ASSIGNMENT 1: In the passage about the Navy's golf balls, who is the president of the sergeants association?
ASSIGNMENT 2: Retype the passage about the Navy's golf balls exactly, everything from "3,900 golf balls." down to "to the press.".

DOCUMENT PASSAGE:
· · ·

3,900 golf balls. The bill from Golfejardim came to €1,692.00. But why does the Navy need golf balls?
This is the gist of a ‘controversy’ today, highlighted by tabloid Correio da Manhã.
The paper claims the situation is causing ‘discomfort’ among the ranks, with “several military questioning the fact that there are superfluous expenses when there is a lack of money for equipment and even a lack of diesel for the use of service vehicles”.
Said president of the sergeants association Paulo Amaral: “We take this very seriously. It is clearly not a priority for the Navy to buy golf balls. There are much more pressing necessities that this money could have been used for”.
Another concern is why details like this have been leaked to the press.

· · ·

AVAILABLE DATA:

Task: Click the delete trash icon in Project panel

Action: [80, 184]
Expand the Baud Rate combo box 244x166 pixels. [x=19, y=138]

· · ·

EXPECTED OUTPUT 1: Paulo Amaral

EXPECTED OUTPUT 2:
3,900 golf balls. The bill from Golfejardim came to €1,692.00. But why does the Navy need golf balls?
This is the gist of a ‘controversy’ today, highlighted by tabloid Correio da Manhã.
The paper claims the situation is causing ‘discomfort’ among the ranks, with “several military questioning the fact that there are superfluous expenses when there is a lack of money for equipment and even a lack of diesel for the use of service vehicles”.
Said president of the sergeants association Paulo Amaral: “We take this very seriously. It is clearly not a priority for the Navy to buy golf balls. There are much more pressing necessities that this money could have been used for”.
Another concern is why details like this have been leaked to the press.